Mercedes zmienia nazwy swoich samochodów! Ależ będzie zamieszanie - to samo czeka wszystkich

Mercedes zmieni nazewnictwo swoich samochodów. Wszystko za sprawą faktu, że niemiecki producent samochodów upowszechnia samochody elektryczne i stopniowo staje się całkowicie elektryczną luksusową marką. Podobno rozwijająca się w pełni elektryczna sub-marka Mercedesa wyrasta ze swojego dziecięcego przezwiska. 

Mercedes zmienia nazwy swoich samochodów! Ależ będzie zamieszanie – to samo czeka wszystkich
Podaj dalej

Mercedes już nie potrzebuje „EQ”

mercedes-vision-elektryk-diesel
fot. Mercedes

Jak informuje niemiecka gazeta Handelsblatt, Mercedes zmieni nazewnictwo swoich samochodów, a sub-marka EQ całkowicie zniknie do końca przyszłego roku. 

Gazeta powołuje się na źródła w firmie, którym nie pozwolono publicznie mówić o przyszłości firmy. Mercedes wprowadził na rynek sub-markę EQ w 2016 roku i dotyczy ona wyłącznie elektrycznych wariantów samochodów niemieckiego producenta. Pierwszym samochodem, który pojawił się „na poważnie” z nazwą EQ był crossover EQC, wprowadzony na rynek w 2019 roku. 

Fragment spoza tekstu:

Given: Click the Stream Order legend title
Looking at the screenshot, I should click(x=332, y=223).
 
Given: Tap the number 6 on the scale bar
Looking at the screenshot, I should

Dziś nazwa EQ odnosi się już do kilku samochodów i crossoverów, takich jak EQB, EQS, EQE, czy EQS SUB. Pseudonim EQ został podobno przygotowany także dla nadchodzącej elektrycznej G Klasy. Wydaje się jednak mało prawdopodobne, aby otrzymał taką nazwę. 

mercedes-vision-elektryk-diesel
fot. Mercedes

Inni, jak BMW czy Volkswagen, też będą mieli ten problem

Mniej jasne jest to, jaką konwencję nazewnictwa zastosuje Mercedes, aby określić elektryczne i nieelektryczne wersje podobnych pojazdów. A będą one zajmować te same katalogi i salony jeszcze przynajmniej przez kilka lat. 

Przykładowo: EQB odnosi się do małego elektrycznego crossovera, którego odpowiednik ze spalinowym silnikiem to GLB. Mercedes może używać cyfr do rozróżnienia mocy elektrycznej i spalinowej. 

Problemy z nazewnictwem nie dotyczą tylko Mercedesa. Producenci tacy jak BMW i Volkswagen też będą musiały pochylić się nad tym zagadnieniem. Na przykład i7 stanie się jedyną dostępną Serią 7, dzięki czemu Niemcy będą mogli zrezygnować z marki „i”. To samo dotyczy serii EX dla Volvo, czy ID dla Volkswagena. To co jeszcze niedawno było nowością, wkrótce stanie się normą.